The global reports list the most active files, segments, logical volumes, and physical volumes during the measured interval. They are shown at the beginning of the filemon report. By default, the logical file and virtual memory reports are limited to the 20 most active files and segments, respectively, as measured by the total amount of data transferred. If the -v flag has been specified, activity for all files and segments is reported. All information in the reports is listed from top to bottom as most active to least active.

Most Active Files

#MBs: Total number of MBs transferred over measured interval for this file. The rows are sorted by this field in decreasing order.
#opns: Number of opens for files during measurement period.
#rds: Number of read calls to file.
#wrs: Number of write calls to file.
file: File name (full path name is in detailed report).
volume:inode: The logical volume that the file resides in and the i-node number of the file in the associated file system. This field can be used to associate a file with its corresponding persistent segment shown in the detailed VM segment reports. This field may be blank for temporary files created and deleted during execution.
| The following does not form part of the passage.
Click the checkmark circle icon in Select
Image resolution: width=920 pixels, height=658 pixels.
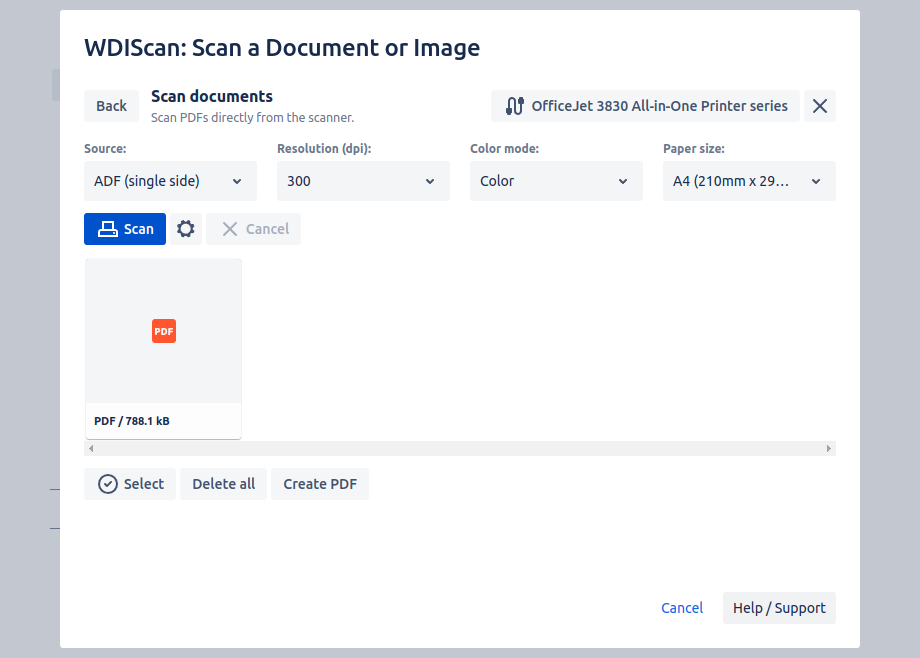point(108,484)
The most active files are smit.log on logical volume hd4 and file null. The application utilizes the terminfo database for screen management; so the ksh.cat and cmdtrace.cat are also busy. Anytime the shell needs to post a message to the screen, it uses the catalogs for the source of the data.

To identify unknown files, you can translate the logical volume name, /dev/hd1, to the mount point of the file system, /home, and use the find or the ncheck command:

# find / -inum 858 -print
/smit.log

# ncheck -i 858 /
/:
858     /smit.log

Most Active Segments

#MBs: Total number of MBs transferred over measured interval for this segment. The rows are sorted by this field in decreasing order.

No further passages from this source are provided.